Quando você vive algo ruim e não faz nada para que aquilo mude, você está regando o seu próprio eterno retorno. Quando você perde o emprego e vê tudo se ruir, perde o chão e a fé, e então você amaldiçoa e sente a pior pessoa, você está cultivando o seu próprio eterno retorno, porque essa imersão no seu eu tão triste te chama para baixo e não te deixa ver a superfície e a solução. Então, você atrai mais tristeza ainda.

Se os fatos se repetem e retornam infinitamente, também podemos aprender mais uma lição: a de que nada será para sempre, a de que este momento pode ensinar algo, a de que dias melhores virão, mas assim como eles, os dias não tão bons também vão existir e a nós cabe a sabedoria de compreendê-los, de não nos desesperarmos, mas de ao mesmo tempo não se acostumar e permitir que se estendam. Quando aprendemos com o negativo, certamente mesmo que ele se repita, já seremos outro, poderemos lidar de uma forma diferente (estaríamos de certa forma fugindo do tradicional conceito do eterno retorno). Mas se nada fazemos, os ciclos se repetem e a vida se torna um mero "ser guiado".

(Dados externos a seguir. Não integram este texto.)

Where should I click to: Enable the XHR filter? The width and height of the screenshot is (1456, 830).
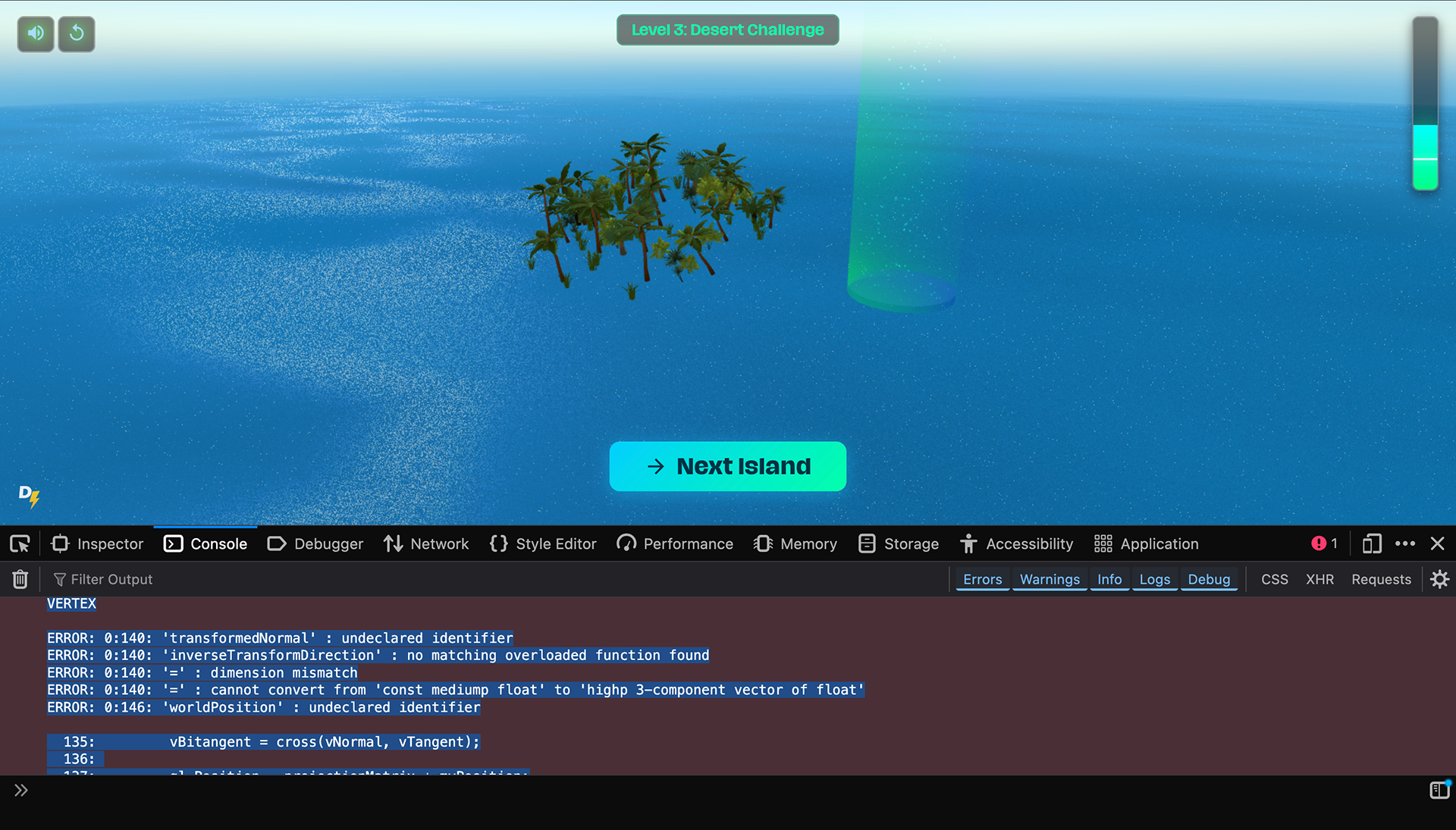coord(1320,579)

Assim, entendemos a necessidade de questionar e de perguntar-se "eu quero viver isso de novo?" e "eu quero que isso se repita inúmeras vezes?". É o que permitimos quando insistimos em relacionamentos insanos, quando não respeitamos nossos valores e instintos.

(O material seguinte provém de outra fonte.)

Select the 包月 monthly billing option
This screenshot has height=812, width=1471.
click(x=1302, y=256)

Permitimos que o eterno retorno seja amedrontador e indesejável de diversas maneiras. Quando nos colocamos num modo automático, quando nossas falas são apenas promessas que não se cumprem, quando não realizamos sonhos, quando matamos o desejo de empreender pelo medo de abandonar o que é certo, quando nos deprimimos nos domingos a noite porque é chegada a segunda-feira e nada fazemos para mudar, quando mesmo tendo vivido algo difícil não mudamos nossa postura ou impedimos que aquilo se repita.

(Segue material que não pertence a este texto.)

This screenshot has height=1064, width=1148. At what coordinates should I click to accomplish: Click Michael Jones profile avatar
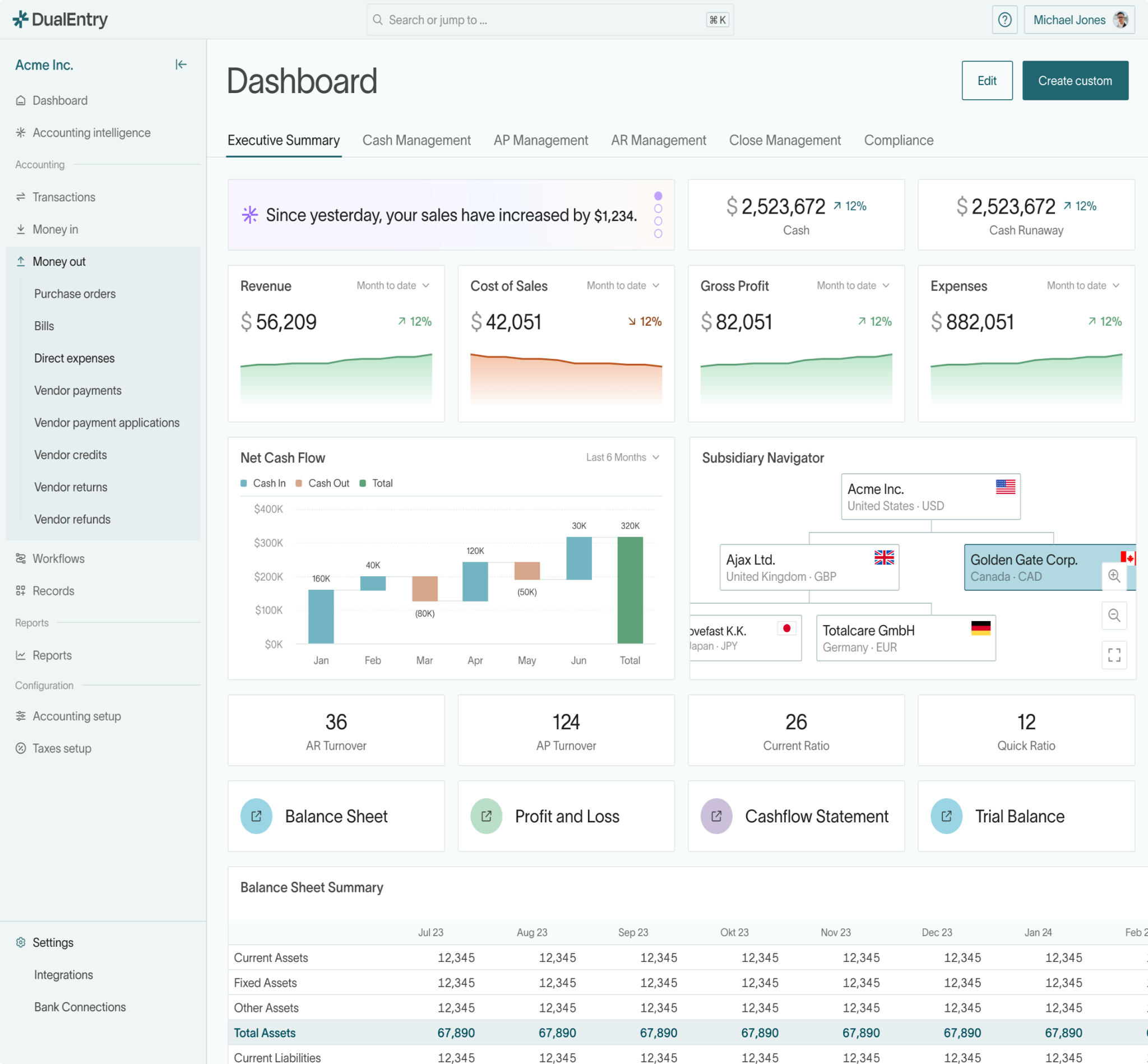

Se o eterno retorno é a repetição infinita e se ele sempre será assim, que ao menos possamos usar o nosso poder de intervenção para que talvez os ciclos, estes sim sejam repetitivos, mas que a cada vez aprendamos algo novo e coloquemos isso em prática, de modo que mesmo que tudo se repita ainda existirá novidade e lições aprendidas.

E que se for preciso viver tudo de novo, que não seja uma carga, mas a certeza de uma vida bem vivida.